Google’s Flight Search: do no evil, but kill everything in your path

What the heck is happening with Google?? They’ve put banner ads on the main search page even though they promised never to do so. They are supposed to provide us with the best search experience possible, and it looks like they are pretty much looking to kill Expedia and the rest of the travel sites out there. Pretty soon there won’t be anyone out there to channel you deals, or price comparisons, or bookings options. Just Google. That’s spooky.
 

You can try Flight Search yourself, which has a convenient tab for  Hotel Search so, why I would want to spend anytime going through sites like Hipmunk or Travelocity beats me. It’s clean, simple, and unless you like the n00b feel of those other sites, it serves its function real well.

It’s hard to not to feel a little tinge of regret for having given Google so much power because, frankly, I really don’t want one company being such a fierce sentinel at the gates of the Web. Between Google and Facebook you’d think that there was no other way to break through into the mainstream of online experiences.

And who gets the most love from these guys: the big brands who have the money to get the visibility. No wonder Reddit gets so much traffic. At least its anarchic flow of data and links has some merit in allowing the out of the ordinary and niche to rise to the surface, but even so, it’s owned by a brand name company, too so, how long will it last?

Our web experiences are becoming increasingly more controlled. The joy of random search and time wasting on the Web has been replaced by targeting and profiling of your movements across sites.
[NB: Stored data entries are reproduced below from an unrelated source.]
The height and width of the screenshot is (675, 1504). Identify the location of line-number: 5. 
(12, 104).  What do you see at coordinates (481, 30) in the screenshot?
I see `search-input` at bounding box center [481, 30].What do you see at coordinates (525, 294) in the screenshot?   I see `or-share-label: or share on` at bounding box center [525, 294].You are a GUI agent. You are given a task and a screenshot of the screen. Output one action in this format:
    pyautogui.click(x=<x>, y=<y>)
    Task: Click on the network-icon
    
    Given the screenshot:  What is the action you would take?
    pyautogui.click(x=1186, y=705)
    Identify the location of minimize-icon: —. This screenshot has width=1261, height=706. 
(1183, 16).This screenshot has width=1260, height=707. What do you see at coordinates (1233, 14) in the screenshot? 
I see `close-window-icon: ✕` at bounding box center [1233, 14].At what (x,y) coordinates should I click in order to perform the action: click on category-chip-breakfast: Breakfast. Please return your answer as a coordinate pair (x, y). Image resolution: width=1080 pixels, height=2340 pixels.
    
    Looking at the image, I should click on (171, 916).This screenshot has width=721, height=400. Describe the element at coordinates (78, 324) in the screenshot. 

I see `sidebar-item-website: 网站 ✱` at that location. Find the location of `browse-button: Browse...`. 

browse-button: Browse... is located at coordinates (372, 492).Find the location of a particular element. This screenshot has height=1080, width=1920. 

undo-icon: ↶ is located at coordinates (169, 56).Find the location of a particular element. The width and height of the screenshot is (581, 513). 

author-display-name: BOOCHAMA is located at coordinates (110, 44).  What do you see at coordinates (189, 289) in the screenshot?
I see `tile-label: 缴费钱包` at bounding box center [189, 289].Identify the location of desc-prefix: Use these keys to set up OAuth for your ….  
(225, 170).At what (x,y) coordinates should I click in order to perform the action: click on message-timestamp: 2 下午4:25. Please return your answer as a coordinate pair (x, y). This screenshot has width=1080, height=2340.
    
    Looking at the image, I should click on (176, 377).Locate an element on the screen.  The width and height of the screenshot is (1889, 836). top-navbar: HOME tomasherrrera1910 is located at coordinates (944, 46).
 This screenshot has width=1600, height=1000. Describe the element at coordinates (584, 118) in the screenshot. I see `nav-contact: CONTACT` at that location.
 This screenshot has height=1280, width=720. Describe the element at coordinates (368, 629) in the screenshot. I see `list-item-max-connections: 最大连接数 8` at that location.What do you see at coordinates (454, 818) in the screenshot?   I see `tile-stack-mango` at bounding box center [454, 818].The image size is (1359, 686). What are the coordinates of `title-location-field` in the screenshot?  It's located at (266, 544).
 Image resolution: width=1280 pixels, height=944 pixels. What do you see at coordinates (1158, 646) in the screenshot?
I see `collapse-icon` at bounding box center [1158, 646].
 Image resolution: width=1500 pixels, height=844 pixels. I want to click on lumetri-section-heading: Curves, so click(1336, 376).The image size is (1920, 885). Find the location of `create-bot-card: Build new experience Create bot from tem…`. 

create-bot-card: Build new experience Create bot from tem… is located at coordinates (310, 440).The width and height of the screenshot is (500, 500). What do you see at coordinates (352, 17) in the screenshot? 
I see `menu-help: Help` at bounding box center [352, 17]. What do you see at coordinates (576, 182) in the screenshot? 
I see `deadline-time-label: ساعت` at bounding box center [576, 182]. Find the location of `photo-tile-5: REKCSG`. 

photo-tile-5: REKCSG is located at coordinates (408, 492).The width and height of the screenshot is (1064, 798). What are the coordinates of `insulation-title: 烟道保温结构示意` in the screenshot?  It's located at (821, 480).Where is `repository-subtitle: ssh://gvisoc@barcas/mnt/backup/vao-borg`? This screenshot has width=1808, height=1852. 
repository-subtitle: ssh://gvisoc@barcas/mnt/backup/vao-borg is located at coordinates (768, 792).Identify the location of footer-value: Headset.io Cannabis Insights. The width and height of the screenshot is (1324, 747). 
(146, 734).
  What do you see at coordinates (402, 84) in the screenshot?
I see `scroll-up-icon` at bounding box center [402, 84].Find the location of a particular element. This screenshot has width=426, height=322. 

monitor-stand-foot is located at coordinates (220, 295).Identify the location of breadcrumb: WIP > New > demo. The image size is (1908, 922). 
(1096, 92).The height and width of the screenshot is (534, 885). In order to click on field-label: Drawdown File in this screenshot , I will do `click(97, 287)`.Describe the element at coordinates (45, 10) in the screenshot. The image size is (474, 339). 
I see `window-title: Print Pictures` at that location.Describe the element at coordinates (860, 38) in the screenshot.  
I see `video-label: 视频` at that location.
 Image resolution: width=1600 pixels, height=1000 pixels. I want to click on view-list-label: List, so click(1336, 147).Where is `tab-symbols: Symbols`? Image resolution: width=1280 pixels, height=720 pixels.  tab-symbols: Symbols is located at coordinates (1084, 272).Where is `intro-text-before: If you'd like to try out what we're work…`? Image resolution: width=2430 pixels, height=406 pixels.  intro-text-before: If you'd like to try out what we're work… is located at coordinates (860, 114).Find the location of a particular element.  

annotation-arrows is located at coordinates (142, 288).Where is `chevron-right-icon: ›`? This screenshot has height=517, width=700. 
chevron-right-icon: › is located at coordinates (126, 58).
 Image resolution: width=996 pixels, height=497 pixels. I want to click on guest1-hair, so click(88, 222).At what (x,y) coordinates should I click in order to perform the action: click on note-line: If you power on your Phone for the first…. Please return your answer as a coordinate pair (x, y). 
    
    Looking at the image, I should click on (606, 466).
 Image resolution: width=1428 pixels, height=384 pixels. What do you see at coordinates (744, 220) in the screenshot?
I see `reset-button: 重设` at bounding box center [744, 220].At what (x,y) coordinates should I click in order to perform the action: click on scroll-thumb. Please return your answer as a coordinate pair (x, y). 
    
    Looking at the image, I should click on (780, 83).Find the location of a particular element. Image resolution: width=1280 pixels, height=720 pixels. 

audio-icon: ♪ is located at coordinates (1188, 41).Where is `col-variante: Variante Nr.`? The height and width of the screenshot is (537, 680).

I know, it’s only Flight Search, but this is a continuous modification of services that essentially end up killing the very businesses that Google helped to grow.

You know who else did that? Microsoft. They had Windows and there was an ecosphere of applications and services around it. Slowly, much slower than Google, Microsoft started to integrate applications and services into its OS killing off its satellites of adoration. It was a necessity to justify every Windows upgrade and to improve the user experiences. Why pay for stuff when it was already going to be in the next version of Windows.

Google’s doing kind of, exactly, the same thing. It’s just taking stuff that people were doing through third parties and sucking it in for itself. Anyone who was arbitrating paid for clicks or impressions is being hurt by Google. Remember price comparison sites like PriceGrabber and Shopzilla? Waste of time now. Pretty soon, that’s what’s going to happen to the travel sites, too.

Collating data from suppliers and then just comparing the data in search results is not a value added proposition anymore. Airbnb, Uber, OpenTable, and even Spotify come to mind as services that can be easily absorbed by Google’s search engine and offered nonchalantly.

If I was a new business trying to break through on the web, I’d be extremely concerned because, I have very few options to raise my visibility and get noticed. And frankly, this all lends credence to the notion that Google is reshaping itself for mobile because, frankly, Google’s Flight Search is a damn site easier to access on a mobile device than any app from the other travel sites.

I am not going to want to figure out where to go to find a source of arbitration for these services. If Google does it for me, and all I have to do is input my query once, in one place, and pick up all my data. I am find with that.

Google does no evil, but it does no one any good either. It’s just the way it is. They own the pay to get traffic online market hook, line and sinker. Who else can compete at this level?